Tech Insider readers who were born before the late 1990s have plenty of memories, both positive and negative, of VHS tapes. The big, cumbersome plastic cases took up tons of shelf space and you always needed to be kind and rewind the tapes you rented from the local video store.
Also, it’s still the best way to officially own the original theatrical cuts of the first three “Star Wars” movies!
Well, there’s bad news for the few of you who still had any interest in buying a new VCR for some reason: Funai Electric, a Japanese company that was the last bastion of VCR production, is turning off the assembly line by the end of July.
The decidedly not-shocking news comes after Funai reported sales of just 750,000 VCR units last year, after selling 15 million on an annual basis at its peak.
I know what you’re thinking: Almost a million people bought VCRs in 2015? That’s pretty surprising, but there is a collector’s market for these things.
Aside from the low sales, Funai also cited difficulty in acquiring the right parts to produce VCRs in a profitable manner. This is normal with technology, as devices become obsolete, making the specific parts required for their production increasingly difficult and expensive to produce.

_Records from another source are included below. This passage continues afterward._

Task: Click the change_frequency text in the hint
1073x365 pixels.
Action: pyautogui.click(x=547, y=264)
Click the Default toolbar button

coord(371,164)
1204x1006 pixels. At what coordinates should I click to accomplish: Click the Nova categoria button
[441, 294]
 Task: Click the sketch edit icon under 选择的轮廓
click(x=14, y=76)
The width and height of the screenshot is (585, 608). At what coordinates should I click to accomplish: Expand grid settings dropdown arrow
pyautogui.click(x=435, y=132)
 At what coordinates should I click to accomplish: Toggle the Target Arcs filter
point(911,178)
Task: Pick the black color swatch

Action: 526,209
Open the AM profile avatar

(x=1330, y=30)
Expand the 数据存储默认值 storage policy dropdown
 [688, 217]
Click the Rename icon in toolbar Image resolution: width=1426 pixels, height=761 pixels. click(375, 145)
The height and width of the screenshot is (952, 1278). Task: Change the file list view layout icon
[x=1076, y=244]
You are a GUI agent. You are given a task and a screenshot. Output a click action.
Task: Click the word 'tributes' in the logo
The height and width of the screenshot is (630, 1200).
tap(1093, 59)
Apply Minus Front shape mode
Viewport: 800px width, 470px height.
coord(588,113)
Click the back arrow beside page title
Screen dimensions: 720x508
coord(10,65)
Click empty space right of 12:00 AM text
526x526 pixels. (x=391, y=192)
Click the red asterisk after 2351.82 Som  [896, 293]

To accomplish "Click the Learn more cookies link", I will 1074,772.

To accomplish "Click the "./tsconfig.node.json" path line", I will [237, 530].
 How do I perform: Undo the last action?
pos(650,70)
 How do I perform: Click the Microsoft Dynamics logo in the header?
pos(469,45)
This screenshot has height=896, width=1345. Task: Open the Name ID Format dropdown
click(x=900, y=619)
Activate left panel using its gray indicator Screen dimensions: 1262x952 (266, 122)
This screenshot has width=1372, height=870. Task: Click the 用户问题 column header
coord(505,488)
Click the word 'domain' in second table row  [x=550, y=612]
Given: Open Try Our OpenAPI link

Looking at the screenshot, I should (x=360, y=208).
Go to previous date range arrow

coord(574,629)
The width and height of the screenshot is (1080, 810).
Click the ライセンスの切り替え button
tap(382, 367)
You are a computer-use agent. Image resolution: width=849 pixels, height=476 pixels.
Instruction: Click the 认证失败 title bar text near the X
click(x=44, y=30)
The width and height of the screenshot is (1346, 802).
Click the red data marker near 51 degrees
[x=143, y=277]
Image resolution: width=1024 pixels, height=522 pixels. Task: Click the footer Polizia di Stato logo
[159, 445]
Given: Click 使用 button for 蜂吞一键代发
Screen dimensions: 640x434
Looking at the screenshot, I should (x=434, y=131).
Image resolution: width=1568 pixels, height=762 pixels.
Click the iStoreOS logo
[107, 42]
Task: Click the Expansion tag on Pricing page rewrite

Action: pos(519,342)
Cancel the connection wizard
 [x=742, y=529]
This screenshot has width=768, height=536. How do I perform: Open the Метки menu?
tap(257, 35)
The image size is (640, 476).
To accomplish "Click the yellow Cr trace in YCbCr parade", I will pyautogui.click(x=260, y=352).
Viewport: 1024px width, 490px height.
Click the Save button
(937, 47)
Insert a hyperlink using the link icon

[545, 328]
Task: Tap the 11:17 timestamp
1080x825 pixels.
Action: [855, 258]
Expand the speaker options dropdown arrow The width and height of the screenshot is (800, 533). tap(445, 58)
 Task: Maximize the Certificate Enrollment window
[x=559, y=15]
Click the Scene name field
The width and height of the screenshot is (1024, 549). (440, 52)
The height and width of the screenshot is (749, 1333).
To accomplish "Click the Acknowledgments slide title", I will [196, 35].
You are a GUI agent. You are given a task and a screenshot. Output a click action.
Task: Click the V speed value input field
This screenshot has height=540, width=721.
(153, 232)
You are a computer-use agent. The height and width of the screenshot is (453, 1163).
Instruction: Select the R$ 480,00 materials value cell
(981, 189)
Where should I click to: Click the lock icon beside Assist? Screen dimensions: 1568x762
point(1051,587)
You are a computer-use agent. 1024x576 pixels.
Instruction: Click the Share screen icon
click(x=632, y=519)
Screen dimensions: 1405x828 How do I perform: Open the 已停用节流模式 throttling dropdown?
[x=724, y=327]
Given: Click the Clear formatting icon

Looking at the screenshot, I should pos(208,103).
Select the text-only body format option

In all likelihood, you probably didn’t know anyone was still making VCRs, so Funai shutting down production isn’t major news for most people. On the other hand, it more or less signals the death of a media format that dominated home entertainment for decades; as VHS dies, it takes VHS-exclusive versions of movies like “Star Wars” with it.
Whether it’s “Star Wars” or obscure, schlocky horror movies that can’t be found elsewhere, they’re part of cinematic history and the death of VHS without proper archival is a bit sad.